US Lawmakers Propose Martin Luther King Jr. Statue at Georgia Capitol
Georgia lawmakers and civil rights leaders are seeking to replace a statue of a controversial senator removed from the state’s Capitol grounds last year with one honoring Martin Luther King Jr., a Nobel Peace Prize winner and native of the state.
A statue of the late civil rights leader would be paid for by privately raised funds and erected as soon as possible under a measure introduced as legislators kicked off this year’s session on Monday, a week before the annual federal holiday marking King’s birthday and efforts to end racial segregation.

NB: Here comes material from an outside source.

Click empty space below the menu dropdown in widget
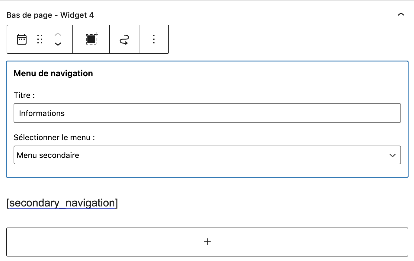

The spot at the front entrance of the Capitol in Atlanta previously held a statue of the late U.S. Sen. Thomas Watson, who died in 1922 and was known for his racist, anti-Catholic and anti-Semitic views.
State officials moved the Watson statue to a less prominent place in a park across the street last year. A spokesman for Republican Gov. Nathan Deal said it was interfering with reconstruction work on the Capitol’s steps.
A portrait of King hangs inside the Capitol building, but there is no other monument to him in or around the site.
“Dr. King was born just five blocks from the Capitol,” said State Rep.Tyrone Brooks, a Democrat who is sponsoring the legislation. “There is no other person who deserves it more than Martin Luther King Jr.”
Members of the Southern Christian Leadership Conference, which King helped found, are backing the measure and say it is overdue in his hometown.
King, who won the Nobel Peace Prize in 1964, was assassinated in Memphis, Tenn., in 1968.
Deal spokesman Brian Robinson said the governor does not comment on pending legislation, “no matter how meritorious.”